** DIRECTIONS FOR THIS TASK **
When you reach the line in the data below that contains "Click the SQLite driver icon", please start repeating lines exactly, and stop after the line that contains "You are a computer-use agent. Screen", repeating nothing else.
[RECORDS SUPPLIED Boundary: Start]
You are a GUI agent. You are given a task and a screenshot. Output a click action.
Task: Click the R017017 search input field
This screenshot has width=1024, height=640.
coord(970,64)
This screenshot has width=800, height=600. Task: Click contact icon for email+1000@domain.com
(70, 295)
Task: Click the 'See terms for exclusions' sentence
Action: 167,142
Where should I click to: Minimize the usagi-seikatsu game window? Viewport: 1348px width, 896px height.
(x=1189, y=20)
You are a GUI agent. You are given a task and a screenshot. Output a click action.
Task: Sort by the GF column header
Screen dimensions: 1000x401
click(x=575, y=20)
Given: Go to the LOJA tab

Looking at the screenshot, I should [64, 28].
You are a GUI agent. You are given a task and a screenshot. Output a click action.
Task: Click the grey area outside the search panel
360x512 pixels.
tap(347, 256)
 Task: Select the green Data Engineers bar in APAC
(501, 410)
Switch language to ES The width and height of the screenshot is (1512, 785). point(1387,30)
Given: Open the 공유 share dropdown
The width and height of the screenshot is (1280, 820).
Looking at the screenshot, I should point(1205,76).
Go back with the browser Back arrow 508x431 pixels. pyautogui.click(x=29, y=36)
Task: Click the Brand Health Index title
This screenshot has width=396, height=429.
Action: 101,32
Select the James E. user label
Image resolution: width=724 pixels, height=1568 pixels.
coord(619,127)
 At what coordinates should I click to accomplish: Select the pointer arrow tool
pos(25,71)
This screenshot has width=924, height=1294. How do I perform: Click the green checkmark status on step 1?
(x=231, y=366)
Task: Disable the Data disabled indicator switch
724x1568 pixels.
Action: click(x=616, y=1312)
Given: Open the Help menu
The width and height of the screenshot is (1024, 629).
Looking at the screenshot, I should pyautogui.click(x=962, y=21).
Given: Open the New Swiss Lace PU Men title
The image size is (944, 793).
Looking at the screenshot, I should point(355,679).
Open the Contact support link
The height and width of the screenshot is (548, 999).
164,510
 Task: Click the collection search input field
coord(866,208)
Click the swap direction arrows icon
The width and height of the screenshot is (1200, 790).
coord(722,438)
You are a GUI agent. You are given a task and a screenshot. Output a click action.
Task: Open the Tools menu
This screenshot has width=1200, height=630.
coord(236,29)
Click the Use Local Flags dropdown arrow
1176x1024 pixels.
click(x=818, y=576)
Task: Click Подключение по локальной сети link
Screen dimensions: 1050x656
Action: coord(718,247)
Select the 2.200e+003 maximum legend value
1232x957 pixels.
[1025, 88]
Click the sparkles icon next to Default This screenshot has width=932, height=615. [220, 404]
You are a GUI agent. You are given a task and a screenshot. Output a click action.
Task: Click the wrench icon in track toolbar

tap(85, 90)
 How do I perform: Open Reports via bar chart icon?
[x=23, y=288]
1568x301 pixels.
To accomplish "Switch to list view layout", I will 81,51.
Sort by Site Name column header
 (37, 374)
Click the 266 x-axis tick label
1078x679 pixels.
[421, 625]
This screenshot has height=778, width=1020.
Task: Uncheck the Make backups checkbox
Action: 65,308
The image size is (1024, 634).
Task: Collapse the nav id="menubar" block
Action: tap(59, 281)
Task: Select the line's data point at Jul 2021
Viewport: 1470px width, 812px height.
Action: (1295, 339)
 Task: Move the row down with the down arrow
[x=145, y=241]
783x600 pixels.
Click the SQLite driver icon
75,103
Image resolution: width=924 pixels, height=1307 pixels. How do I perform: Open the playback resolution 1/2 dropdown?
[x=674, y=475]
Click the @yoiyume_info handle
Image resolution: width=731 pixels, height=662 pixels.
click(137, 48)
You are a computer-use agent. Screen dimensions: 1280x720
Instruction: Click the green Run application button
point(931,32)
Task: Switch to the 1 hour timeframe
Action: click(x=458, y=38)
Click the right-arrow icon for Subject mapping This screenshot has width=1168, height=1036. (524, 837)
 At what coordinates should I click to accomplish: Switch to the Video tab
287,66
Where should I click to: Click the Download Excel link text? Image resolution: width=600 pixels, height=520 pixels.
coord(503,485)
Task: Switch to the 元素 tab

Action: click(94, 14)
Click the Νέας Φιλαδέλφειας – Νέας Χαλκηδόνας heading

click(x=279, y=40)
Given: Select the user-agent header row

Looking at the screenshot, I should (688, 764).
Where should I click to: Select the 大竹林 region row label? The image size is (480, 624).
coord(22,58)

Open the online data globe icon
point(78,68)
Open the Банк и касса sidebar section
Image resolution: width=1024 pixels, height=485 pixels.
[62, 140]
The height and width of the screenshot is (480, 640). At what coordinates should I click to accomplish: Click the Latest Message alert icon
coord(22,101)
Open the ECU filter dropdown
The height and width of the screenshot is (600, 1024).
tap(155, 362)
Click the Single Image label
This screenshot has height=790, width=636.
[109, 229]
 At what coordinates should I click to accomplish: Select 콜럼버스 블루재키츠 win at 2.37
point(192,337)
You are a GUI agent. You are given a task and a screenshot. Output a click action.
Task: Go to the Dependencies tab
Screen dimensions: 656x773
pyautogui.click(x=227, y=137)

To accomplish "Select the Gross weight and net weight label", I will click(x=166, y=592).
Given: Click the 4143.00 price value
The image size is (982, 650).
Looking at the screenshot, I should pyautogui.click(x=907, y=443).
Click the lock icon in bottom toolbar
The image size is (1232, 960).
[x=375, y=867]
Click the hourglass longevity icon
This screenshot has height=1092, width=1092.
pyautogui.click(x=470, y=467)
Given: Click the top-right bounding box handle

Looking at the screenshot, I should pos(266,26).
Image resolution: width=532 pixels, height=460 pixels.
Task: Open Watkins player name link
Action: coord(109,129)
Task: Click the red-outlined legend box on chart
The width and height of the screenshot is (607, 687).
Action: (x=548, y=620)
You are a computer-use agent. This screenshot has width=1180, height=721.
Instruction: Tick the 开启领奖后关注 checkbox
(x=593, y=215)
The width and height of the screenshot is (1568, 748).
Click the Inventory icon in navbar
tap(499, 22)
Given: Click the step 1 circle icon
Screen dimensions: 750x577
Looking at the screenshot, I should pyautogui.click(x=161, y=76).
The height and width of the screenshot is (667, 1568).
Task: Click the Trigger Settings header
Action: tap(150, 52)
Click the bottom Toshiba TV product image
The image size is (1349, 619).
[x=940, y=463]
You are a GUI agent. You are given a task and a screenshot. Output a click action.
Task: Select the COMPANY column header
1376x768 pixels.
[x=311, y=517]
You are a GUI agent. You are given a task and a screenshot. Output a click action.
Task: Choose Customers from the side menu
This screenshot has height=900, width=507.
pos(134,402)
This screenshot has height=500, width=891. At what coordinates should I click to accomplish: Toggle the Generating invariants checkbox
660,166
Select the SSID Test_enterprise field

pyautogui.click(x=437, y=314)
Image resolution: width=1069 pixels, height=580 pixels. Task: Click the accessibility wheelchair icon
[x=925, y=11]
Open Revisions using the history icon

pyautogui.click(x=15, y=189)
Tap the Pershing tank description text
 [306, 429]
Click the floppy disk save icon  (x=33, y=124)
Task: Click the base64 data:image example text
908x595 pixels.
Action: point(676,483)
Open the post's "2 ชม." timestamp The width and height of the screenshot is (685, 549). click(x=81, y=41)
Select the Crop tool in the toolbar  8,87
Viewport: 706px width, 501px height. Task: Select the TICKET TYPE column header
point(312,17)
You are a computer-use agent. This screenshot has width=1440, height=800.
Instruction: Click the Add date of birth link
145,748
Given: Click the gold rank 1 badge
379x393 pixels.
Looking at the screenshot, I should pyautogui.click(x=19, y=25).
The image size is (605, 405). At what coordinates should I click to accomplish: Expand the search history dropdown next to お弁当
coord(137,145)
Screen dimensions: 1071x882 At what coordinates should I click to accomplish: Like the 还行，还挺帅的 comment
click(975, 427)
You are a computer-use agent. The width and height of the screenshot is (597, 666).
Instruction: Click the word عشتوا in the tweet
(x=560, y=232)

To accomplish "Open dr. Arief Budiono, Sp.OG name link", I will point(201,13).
[RECORDS SUPPLIED Boundary: End]
** RESPONSE **
Click the SQLite driver icon
75,103
Image resolution: width=924 pixels, height=1307 pixels. How do I perform: Open the playback resolution 1/2 dropdown?
[x=674, y=475]
Click the @yoiyume_info handle
Image resolution: width=731 pixels, height=662 pixels.
click(137, 48)
You are a computer-use agent. Screen dimensions: 1280x720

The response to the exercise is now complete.